▸ Passage shown:
□ □ □ □ □

I somehow missed domino's rebuttal about Do the Right Thing yesterday, but I agree with essrog that it's impossible to separate an assessment of a film from how it handles its central themes and subjects—in this case (the one that everyone seems to talk about) race, and (the one that few discuss) gender politics and relationships. The film rose to prominence not only because it was a well-made film that commanded our attention (which it was) but also because it was meant to have so much to say about important topics of our time. When the film came out, Lee was pretty strident about how this film was sort of a punch in the gut to a public that had generally grown complacent about racial issues (meaning most white viewers). But I'm not sure most white viewers were all that troubled by it, because it shows the problem of racism as being blatant and obviously recognizable displays of racism and racial tensions. Almost any white viewer who went to see this film could watch these blatant displays by Pino (Turturro), or Sal when he finally unleashes a torrent of pent-up bigotry, and say, "Well, I would never do or say that." Or, if I were a cop I would never strangle a guy with my nightstick, etc. Almost every male character in the film acts so badly (or at least so lazily and foolishly) that it's impossible to map the world of the film onto our own reality in any significant ways.

□ □ □ □ □

▸ Recorded data:
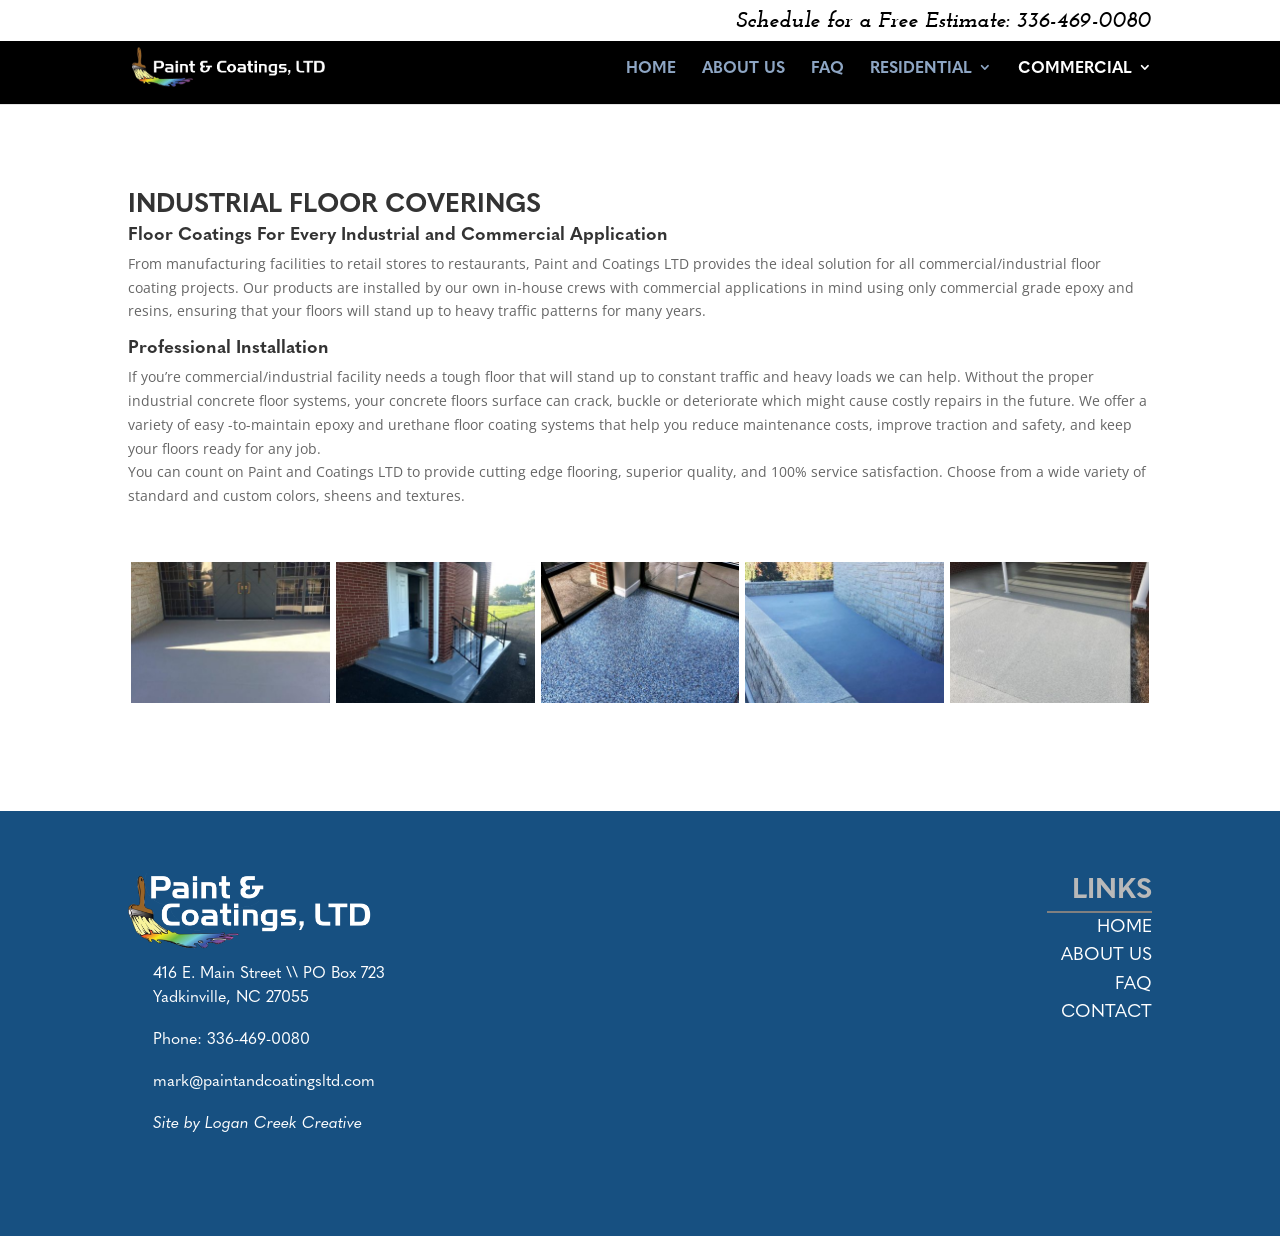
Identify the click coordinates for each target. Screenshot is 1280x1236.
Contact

□ □ □ □ □

▸ Task directions: How would you render this sentence from the passage about Do the Right Thing in Spanish: "The film rose to prominence not only because it was a well-made film that commanded our attention (which it was) but also because it was meant to have so much to say about important topics of our time."? The material is separate from the passage about Do the Right Thing.

▸ Solved problem: La película alcanzó notoriedad no solo porque era una película bien hecha que captaba nuestra atención (y lo era), sino también porque se suponía que tenía mucho que decir sobre temas importantes de nuestro tiempo.